No ayudaron las tristísimas imágenes de las cargas policiales, pero en esos duros momentos mi colega Adrian Shubert, profesor en la York University, y yo publicamos artículos en la prensa canadiense, y fuimos entrevistados en la radio y televisión, explicando las cosas con análisis serios que dejaban poco lugar a mitos y prejuicios. Shubert se acaba de jubilar. Quien esto escribe lo hará en unos cinco años. Buena suerte entonces con la (ojalá que no) próxima crisis.
¿Hay solución? Sí, y la llevamos planteando desde hace muchos años a Marca España primero, a España Global después, a distintos ministerios e, insisto, a algunas grandes multinacionales españolas con fuerte presencia en Norteamérica. Que hagan como otras comunidades étnicas y doten cátedras permanentes de Historia de España.
¿Qué hemos conseguido hasta ahora? Pues palmaditas en el hombro, algún portazo en las narices y, en resumen, nada. Por eso llama la atención, por la generosidad y el amor a España y sus gentes, el gesto de los descendientes del Batallón Mackenzie-Papineau de las Brigadas Internacionales que, no siendo ni ricos ni españoles, han donado un millón de dólares a la York University, en Toronto, para que se cree allí una cátedra permanente de Historia de España. La noticia acaba de trascender, pero la donación llevaba meses gestándose.
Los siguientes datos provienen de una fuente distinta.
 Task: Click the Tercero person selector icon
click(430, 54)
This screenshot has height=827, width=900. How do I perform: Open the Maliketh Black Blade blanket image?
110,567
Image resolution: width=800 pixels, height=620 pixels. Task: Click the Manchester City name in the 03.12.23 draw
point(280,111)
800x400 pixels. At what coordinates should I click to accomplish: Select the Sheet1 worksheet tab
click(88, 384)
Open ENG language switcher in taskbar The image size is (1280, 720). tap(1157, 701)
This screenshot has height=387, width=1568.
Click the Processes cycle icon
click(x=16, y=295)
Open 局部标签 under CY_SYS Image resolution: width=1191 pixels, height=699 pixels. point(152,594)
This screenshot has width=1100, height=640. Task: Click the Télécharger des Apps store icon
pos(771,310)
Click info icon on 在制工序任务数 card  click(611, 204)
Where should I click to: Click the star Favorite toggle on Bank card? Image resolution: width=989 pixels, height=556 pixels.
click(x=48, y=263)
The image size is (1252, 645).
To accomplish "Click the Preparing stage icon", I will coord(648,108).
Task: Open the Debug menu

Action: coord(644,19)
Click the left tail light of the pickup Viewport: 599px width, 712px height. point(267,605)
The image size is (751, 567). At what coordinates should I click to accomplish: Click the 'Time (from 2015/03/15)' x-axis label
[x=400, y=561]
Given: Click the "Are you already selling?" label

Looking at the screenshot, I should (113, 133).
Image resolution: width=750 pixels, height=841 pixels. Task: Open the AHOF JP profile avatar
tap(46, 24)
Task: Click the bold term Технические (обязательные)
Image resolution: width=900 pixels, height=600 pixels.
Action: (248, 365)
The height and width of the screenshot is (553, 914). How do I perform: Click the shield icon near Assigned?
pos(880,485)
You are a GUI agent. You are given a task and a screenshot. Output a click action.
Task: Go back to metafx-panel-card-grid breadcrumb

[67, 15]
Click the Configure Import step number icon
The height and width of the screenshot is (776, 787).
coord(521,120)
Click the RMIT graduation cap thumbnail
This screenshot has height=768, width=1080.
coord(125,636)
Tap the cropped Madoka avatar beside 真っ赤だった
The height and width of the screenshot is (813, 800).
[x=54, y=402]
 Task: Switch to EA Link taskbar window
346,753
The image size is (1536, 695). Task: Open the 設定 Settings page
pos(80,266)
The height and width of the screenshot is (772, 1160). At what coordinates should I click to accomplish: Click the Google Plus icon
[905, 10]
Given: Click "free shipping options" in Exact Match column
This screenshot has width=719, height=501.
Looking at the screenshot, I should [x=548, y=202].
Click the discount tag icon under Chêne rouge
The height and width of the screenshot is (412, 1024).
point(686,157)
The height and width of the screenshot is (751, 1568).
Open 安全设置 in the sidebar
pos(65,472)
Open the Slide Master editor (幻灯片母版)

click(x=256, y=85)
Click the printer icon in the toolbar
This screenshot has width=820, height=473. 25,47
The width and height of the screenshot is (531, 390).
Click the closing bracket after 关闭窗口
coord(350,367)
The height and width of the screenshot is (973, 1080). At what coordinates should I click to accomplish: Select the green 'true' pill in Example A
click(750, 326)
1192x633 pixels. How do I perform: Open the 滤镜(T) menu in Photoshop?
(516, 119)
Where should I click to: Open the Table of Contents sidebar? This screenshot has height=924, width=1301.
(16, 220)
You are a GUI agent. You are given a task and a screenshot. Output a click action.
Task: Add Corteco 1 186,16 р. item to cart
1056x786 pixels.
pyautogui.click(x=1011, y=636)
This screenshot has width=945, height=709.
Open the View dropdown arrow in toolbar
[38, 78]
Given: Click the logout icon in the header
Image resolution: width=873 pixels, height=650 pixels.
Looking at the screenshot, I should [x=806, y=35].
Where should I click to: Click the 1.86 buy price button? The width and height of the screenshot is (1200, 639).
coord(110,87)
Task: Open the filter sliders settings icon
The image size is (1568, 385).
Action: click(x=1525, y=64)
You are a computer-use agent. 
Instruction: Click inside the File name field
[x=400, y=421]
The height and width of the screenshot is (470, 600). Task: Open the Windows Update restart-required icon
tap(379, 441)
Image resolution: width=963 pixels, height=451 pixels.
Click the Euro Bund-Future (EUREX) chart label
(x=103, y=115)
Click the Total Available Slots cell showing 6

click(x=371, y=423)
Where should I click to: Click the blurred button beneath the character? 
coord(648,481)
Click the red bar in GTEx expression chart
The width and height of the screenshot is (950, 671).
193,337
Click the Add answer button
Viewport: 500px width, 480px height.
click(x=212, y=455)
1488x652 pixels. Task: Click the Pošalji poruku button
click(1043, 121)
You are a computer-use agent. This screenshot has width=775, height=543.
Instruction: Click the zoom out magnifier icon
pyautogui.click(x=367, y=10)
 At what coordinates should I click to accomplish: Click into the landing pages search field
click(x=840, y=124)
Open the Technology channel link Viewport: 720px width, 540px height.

«Los descendientes de los Mac-Pap ponen su dinero donde está su corazón, lo que debería sacar los colores nacionales a quienes, en España, teniendo los medios, se escabullen»
El pasado otoño, en Ottawa, en un acto de homenaje a los brigadistas al que fui invitado, ya hablábamos de esto. En la recepción que siguió, conversé con los descendientes de los Mac-Paps. Contaban historias tragicómicas de acoso por parte de la Policía Montada, encargada de espiarles a su regreso de España (algunos agentes acabaron siendo amigos de las familias), pero también me hablaban con mucho amor de un país lejano que algunos de ellos apenas conocen.
Y luego estaba su generosidad. Cuando le comenté al presidente de la asociación, Martin Paivio, que estábamos ampliando nuestro Museo Virtual de la Guerra Civil, me preguntó si necesitaba dinero. Le di las gracias. «Por ahora no», dije. Estaba un poco sonrojado. Su asociación ya da cada año 10.000 dólares a mis alumnos graduados, y otros tantos a los de Shubert, para que viajen a España para investigar la historia de nuestro país.
Pero es que, además, nunca han pedido cuentas, cuestionado sobre qué investigan, o qué enfoque dan a su trabajo. Lo mismo va a pasar con la cátedra que acaban de dotar. Por cierto, Paivio y yo hablábamos rodeados de banderas (constitucionales) de España. Poco antes, nos habíamos levantado todos en señal de respeto para oír los himnos nacionales (el Oh Canada y la Marcha Real) y concluir así la parte formal del acto.
Los descendientes de los Mac-Pap ponen su dinero donde está su corazón, lo que debería sacar los colores nacionales a quienes, en España, teniendo los medios, se escabullen a la hora de ayudarnos a defender la realidad del país fuera de sus fronteras, y expandir así su poder blando en un mundo muy duro.
Y, por favor, que nadie finja ignorancia a partir de ahora.
*** Antonio Cazorla Sánchez es catedrático de Historia de Europa en la Trent University, Canadá.